Было единственное убежище для Луки Жидяты в Киеве, где бы о нем не смог узнать митрополит: княжеский дворец. Ярослав уже отдал одну комнатку для Пантелея и еще для двух писцов; жили при дворце священники, монахи, послушники, канторы, ублажавшие слух князя и княгини сладким церковным пением, полно было придворных, ключников, замочников, стольников, чашников, спальников, жил Бурмака, становился тесноватым уже Большой дворец, построенный еще при княгине Ольге, однако в следующую ночь привезли туда еще одного жильца, вошел он, закутанный в старенький, изорванный мех, в сени вместе с пресвитером Илларионом, вместе поднялись они в сени верхние, прошли в сопровождении Ситника в горницу князя Ярослава; долго, запершись там, о чем-то беседовали, а на рассвете князь вместе с пресвитером спустился в церковь на молитву, а Лука Жидята, яснобородый, коренастый человек с крепкими руками и какой-то особой цепкостью во взгляде, очутился в комнатке отрока Пантелея, искал у него иконку или крестик, чтобы помолиться по-своему, но у Пантелея такого добра не водилось; отрок, лукаво поглядывая на своего нового соседа, сказал, что он приставлен к князи не для молитв, а для жизнеописания; Лука обозвал отрока дураком и варваром, хотел сгоряча избить его, но пожалел, пообещал обратить его языческую душу в христианскую веру, на что Пантелей чмыхнул тихонько себе под нос, чтоб не дразнить ухватистого дядьку, и рассказал Луке о святом человеке, который собрал в себе всю мудрость Древлянской земли.

- Убит твой учитель, - жестоко сказал Лука, который после многих лет, проведенных у степняков-хазар, не умел скрывать от человека ни хороших, ни плохих вестей.

Пантелей не поверил.

- Врешь! - крикнул он Луке. - Сам князь ходил к нему на беседу. Посылал ему в серебряной посуде пить и есть! Берег его! Князь наш мудрый не только книги любит, но и людей, которые дороже сотен книг!

- Князь его кормил, князь и убил, - спокойно промолвил Лука.

- За что же?

- Не все ли равно? Так нужно.

- Не может того быть, - прошептал Пантелей, - не верю я тебе! Сам сбегаю на Бересты!

А через день возвратился в Киев, сел за выданный ему Ситником лист пергамента и, заливаясь слезами, написал черными чернилами, настоянными на дубовой коре, желудях и черном железе: "Князь-бо Ярослав муж богобоязливый и к книжной премудрости вельми охочий. Велика-бо бывает польза от учения книжного; книгами значим и постигаем пути к покаянию, обретаем мудрость и воздержание от словес пустых; это реки, утоляющие жажду вселенной, это истоки мудрости; книгам не найти глубины, ими утешаемся в печалях, они же и от грехов и прегрешений нас сдерживают". Сбоку, наискось, мелкими буквицами вывел: "Ох, слезы мои, слезы горькие!"

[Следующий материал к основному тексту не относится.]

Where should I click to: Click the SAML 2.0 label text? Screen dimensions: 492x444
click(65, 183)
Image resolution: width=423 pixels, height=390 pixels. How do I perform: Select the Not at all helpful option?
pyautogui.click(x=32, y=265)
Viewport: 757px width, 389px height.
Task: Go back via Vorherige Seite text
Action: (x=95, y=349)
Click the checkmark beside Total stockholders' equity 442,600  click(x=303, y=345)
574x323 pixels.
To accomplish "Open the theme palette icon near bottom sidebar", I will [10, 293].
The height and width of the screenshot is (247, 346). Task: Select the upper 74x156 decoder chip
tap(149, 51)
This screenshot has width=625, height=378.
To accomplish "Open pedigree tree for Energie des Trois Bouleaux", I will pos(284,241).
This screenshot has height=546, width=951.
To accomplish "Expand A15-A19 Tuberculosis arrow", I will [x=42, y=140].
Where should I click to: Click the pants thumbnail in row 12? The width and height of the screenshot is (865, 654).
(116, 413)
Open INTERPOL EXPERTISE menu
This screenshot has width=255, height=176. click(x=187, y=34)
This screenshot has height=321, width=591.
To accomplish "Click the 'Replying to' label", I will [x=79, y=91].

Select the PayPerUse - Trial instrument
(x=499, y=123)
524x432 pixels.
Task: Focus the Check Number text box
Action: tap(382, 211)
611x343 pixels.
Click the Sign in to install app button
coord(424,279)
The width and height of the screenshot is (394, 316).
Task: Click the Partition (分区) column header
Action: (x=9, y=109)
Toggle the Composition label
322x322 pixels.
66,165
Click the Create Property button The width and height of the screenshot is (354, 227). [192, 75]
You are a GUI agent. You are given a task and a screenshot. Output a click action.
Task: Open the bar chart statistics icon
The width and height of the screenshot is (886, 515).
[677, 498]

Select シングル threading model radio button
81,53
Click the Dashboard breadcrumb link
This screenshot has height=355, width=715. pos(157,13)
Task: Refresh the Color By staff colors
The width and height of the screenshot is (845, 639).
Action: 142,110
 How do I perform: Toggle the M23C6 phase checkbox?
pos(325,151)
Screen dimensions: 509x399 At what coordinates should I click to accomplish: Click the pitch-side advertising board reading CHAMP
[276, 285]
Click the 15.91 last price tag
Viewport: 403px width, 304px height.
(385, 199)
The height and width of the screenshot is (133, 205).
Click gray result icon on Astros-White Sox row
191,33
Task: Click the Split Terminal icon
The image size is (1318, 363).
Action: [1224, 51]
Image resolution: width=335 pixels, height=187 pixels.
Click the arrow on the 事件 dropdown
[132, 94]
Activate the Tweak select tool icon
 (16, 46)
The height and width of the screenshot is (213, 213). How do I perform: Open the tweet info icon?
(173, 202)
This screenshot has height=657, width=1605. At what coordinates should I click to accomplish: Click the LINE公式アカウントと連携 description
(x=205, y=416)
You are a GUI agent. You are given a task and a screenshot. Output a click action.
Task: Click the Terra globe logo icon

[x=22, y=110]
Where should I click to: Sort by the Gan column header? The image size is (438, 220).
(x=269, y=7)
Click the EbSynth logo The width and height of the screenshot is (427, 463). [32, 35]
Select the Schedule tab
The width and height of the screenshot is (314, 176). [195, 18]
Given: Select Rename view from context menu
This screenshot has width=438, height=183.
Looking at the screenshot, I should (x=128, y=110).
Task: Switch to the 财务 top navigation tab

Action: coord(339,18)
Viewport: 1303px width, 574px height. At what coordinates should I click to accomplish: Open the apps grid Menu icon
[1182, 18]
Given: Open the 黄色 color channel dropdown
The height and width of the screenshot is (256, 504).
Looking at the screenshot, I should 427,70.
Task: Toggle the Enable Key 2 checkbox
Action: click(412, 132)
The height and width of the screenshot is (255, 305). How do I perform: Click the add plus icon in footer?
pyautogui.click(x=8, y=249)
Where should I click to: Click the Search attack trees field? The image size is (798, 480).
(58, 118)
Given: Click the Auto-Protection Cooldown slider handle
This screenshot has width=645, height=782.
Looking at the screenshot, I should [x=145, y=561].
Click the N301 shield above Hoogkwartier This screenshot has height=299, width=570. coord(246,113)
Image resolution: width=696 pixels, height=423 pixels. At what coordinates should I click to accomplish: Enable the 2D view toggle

Ситник приходил ежедневно в определенный час, протягивал руку, говорил:

- Отдай телятину!

Пантелей подавал ему исписанный пергамент, при этом надлежало выражать боярину необходимую учтивость, но древлянский отрок не способен был к этому: вместо того чтобы застыть перед всемогущим боярином, он как-то неуклюже ерзал на месте, хитрая улыбка пробегала по его устам, вспыхивая то в одном, то в другом уголке губ, в бегающих глазах скрывалось лукавство. Ситник не мог терпеть такого поведения и кричал на Пантелея:

- Смотри мне в глаза!

Но во взгляде отрока была прежняя неуловимость, его светлые глаза метались туда и сюда, хотя и смотрел он словно бы на сурового боярина.

- Скользкий ты, хлопче, но от меня еще никто не уходил! - зловеще грозил Ситник.

И наконец он выследил Пантелея, схватил его за руку. Долго вертел пергамент так и этак, смотрел на харатью сбоку, переворачивал ее так, что отроку даже смешно стало. Ситник не обращал внимания на эту смешливость Пантелея, поплевал себе на палец и принялся считать строчки на пергаменте. Пересчитал в одном столбце, потом и во втором.

- Ага, - промолвил он зловеще. - А это что?

И ткнул послюнявленным пальцем в дописанные строчки о слезах.

- Не поместилось все, - забегал глазами Пантелей.

- Так. - Ситник запер харатью в деревянный сундучок, который носил с собой на этот случай. - Я покажу тебе "не поместилось". Жидята где? Должен сидеть тут и не рыпаться.

- Не знаю.

- Будешь знать. Ты у меня будешь все знать! - пообещал ему Ситник и быстро направился на княжью половину.

А у князя была поздняя и совершенно неожиданная гостья. Княгиня Ирина. Пришла одна, без свиты, без прислужниц, где-то по дороге растеряла всю свою холодную неприступность и степенность, почти влетела в палату князя, растрепанная и распатланная, бросилась к Ярославу в каком-то отчаянном движении близости, он быстро встал ей навстречу, протянул руки. Когда-то на новгородском вымоле встретились они как жених и невеста, потом была первая брачная ночь, когда они стали людьми отчужденными, почти врагами, а для людей - князем и княгиней, потом много лет без любви отбирал у нее женское, а она давала ему детей, - и вот впервые, кажется, средь темной зимней ночи встретились эти два человека, объединенные уже не княжеством, не гордыней, не холодным расчетом, а чем-то человеческим. Чем?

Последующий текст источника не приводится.